Ну вот, стало ясно, что мне физически трудно выполнять эти поручения. Теперь надо затронуть и моральную сторону вопроса, тут уж мама наверняка всполошится. У нее были две любимые фразы: «довольно плохо» и «очень плохо»; первую она применяла часто, вторую пореже, ко всякой деятельности, вызывавшей ее неодобрение. Сам я в эти понятия верил слабо, но почувствовал: сейчас самое время их ввернуть.
«Я бы все это стерпел, — продолжал я, — но мне кажется: то, что я делаю по их указанию, довольно плохо, а может быть, и очень плохо (я решил вставить то и другое), и тебе это тоже вряд ли понравилось бы. Поэтому, пожалуйста, пошли телеграмму, как только получишь это письмо.
Надеюсь, дорогая мамочка, ты чувствуешь себя хорошо, как и я, и если бы не поручения, я был бы вполне счастлив.
Твой любящий сын
Лео.
P.S. Я с нетерпением жду, когда вернусь домой.
P.P.S. К сожалению, сегодняшняя почта уже ушла, но если это письмо придет с первой почтой во вторник 24 июля, твоя телеграмма придет сюда примерно в 11.15 во вторник утром, а если оно придет к тебе со второй почтой, телеграмма самое позднее придет сюда в 5.30 во вторник вечером.
P.P.P.S. Если сможешь, пошли телеграмму и миссис Модсли.
P.P.P.P.S. Жара нивозможная и становится еще нивозможней».
У меня врожденная грамотность, и такое количество ошибок можно объяснить лишь чрезмерной усталостью и возбуждением.

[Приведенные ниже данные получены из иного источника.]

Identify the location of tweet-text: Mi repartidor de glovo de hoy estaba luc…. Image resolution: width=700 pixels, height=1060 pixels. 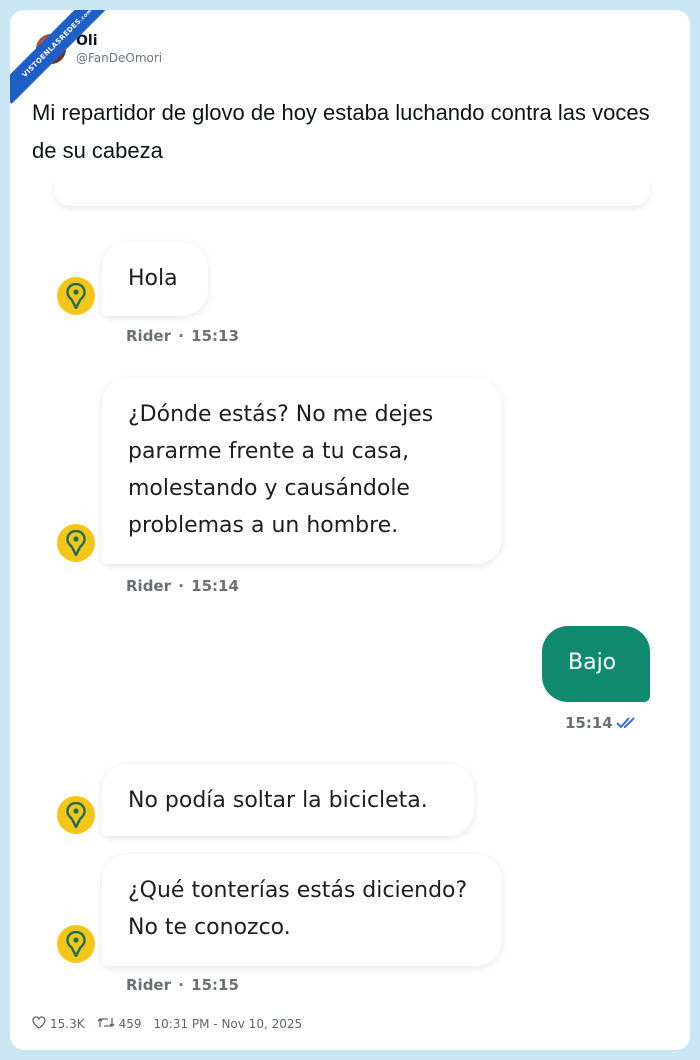
(341, 132). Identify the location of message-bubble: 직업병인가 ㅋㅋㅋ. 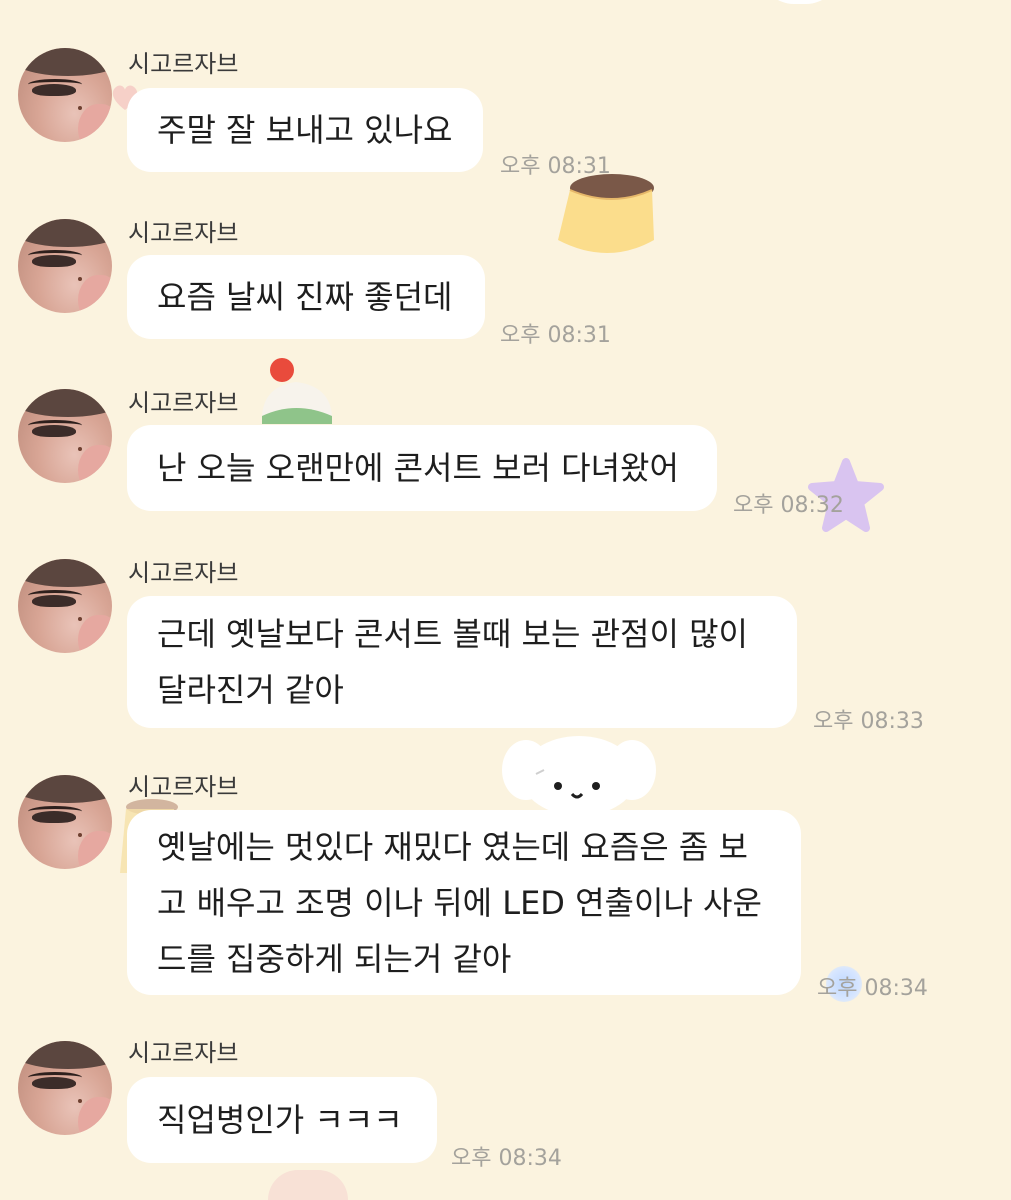
(282, 1120).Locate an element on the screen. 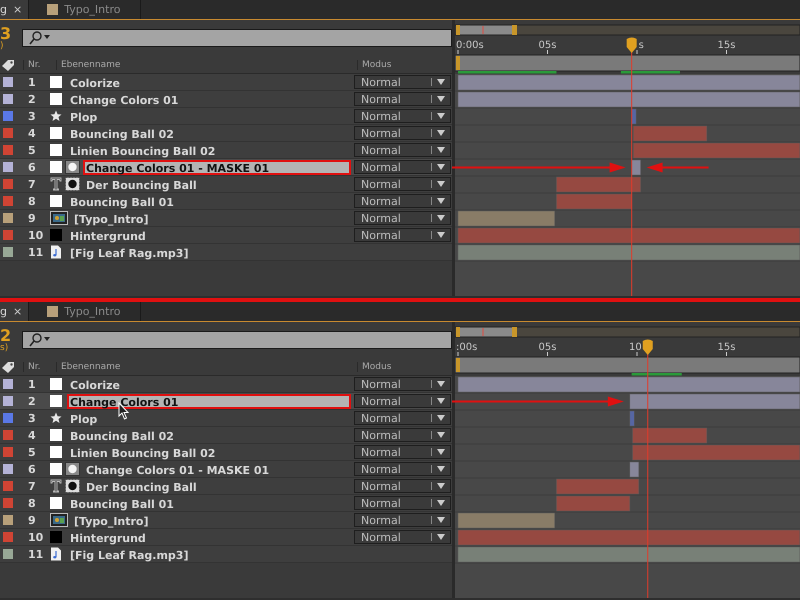 Image resolution: width=800 pixels, height=600 pixels. layer-row: 2 Change Colors 01 Normal is located at coordinates (226, 402). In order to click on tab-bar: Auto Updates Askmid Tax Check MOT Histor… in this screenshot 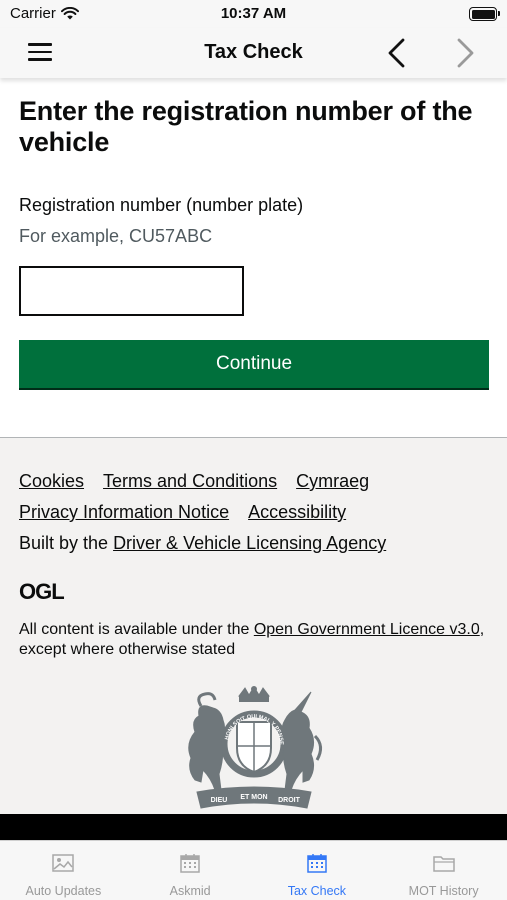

Хотя, написав письмо, я почувствовал себя много лучше, события дня отбросили меня назад, в детство, и нанесли душе сильный удар, потому я и сел писать маме. Даже не знаю, какая рана была самой саднящей. Мне причинили боль дважды, и второй удар в какой-то степени заглушил первый. Гнев Мариан померк рядом с гневом Теда, в его доме окончательно рухнул временно живший в моей душе мир. Второй раз в тот день я припустил зайцем — из дома Теда вылетел словно ошпаренный. Отбежав на приличное расстояние, оглянулся: Тед стоял у ворот, махал мне рукой и что-то кричал; но я решил, что он сейчас погонится за мной, и понесся еще быстрее, словно мелкий воришка, спасавшийся от полиции; я бежал, не переводя дыхания, пока совсем не выбился из сил. Плакать, однако, не плакал — Тед был мужчина, и гнев его по сравнению с гневом Мариан разбередил во мне более крепкий нерв. Когда я добежал до шлюза, границы между его владениями и нашими, страх начал улетучиваться — здесь Тед не мог достать меня ни рукой, ни даже ружьем, все еще ужасавшим меня.